Read more:Ruth Bader Ginsburg Shares How Pauli Murray Shaped Her Work on Sex Discrimination
One of the best examples of the ways one person can contribute to change is Medgar Evers, a Black veteran of World War II who served from D-Day to the Battle of the Bulge. After long and distinguished service for his country, he was repaid by a distinctly unwelcome homecoming. Still in uniform, with his honorable discharge in hand and a chestful of medals, he was made to sit at the back of the bus that brought him home—and refused service at a restaurant along the way, forced to wait on the bus while the other passengers ate inside. Understandably furious and in this respect one among many Black veterans, he was briefly moved to amass arms for a shooting war against racism in America. Instead, Evers became a civil rights activist, and in 1954, named the NAACP’s first field secretary in Mississippi. Among his many gifts to the movement was bringing national attention to Emmet Till’s gruesome murder. He was also the most reliable source of moral and other support for James Meredith, the first Black student admitted to Ole Miss. Three months before Meredith’s graduation, Evers was assassinated in his driveway as he came home from another string of very long and exhausting days. Thanks to his wartime service, he was buried at Arlington National Cemetery, finally recognized for the hero he was.

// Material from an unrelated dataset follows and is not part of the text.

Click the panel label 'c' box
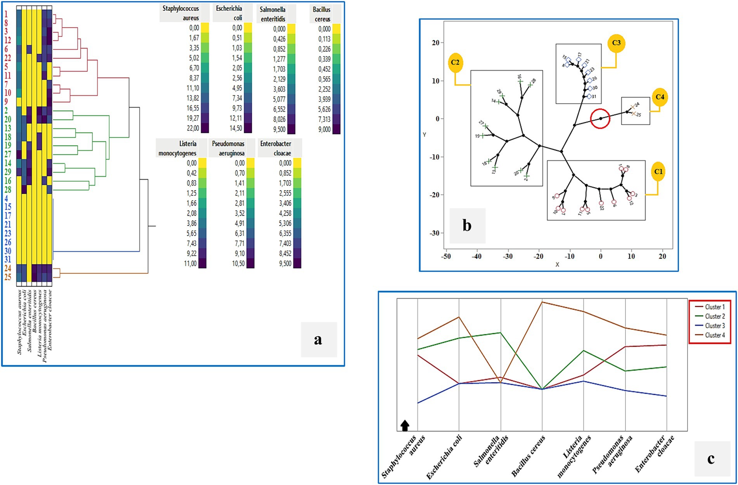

The list of causes awaiting heroes like Medgar Evers, Pauli Murray and Harry Hay today is long and discouraging, but after taking relentless, effective action against the most intractable problems, these and other champions of change, in the 1950s and throughout American history, leave behind a model of all that a single citizen can do and what it takes—how much it can take—to make change and resist the urge to conform.
“You have to be loyal to a dream country rather than the one to which you wake up every morning,” as American philosopher Richard Rorty put it. “Unless such loyalty exists, the ideal has no chance of becoming actual.”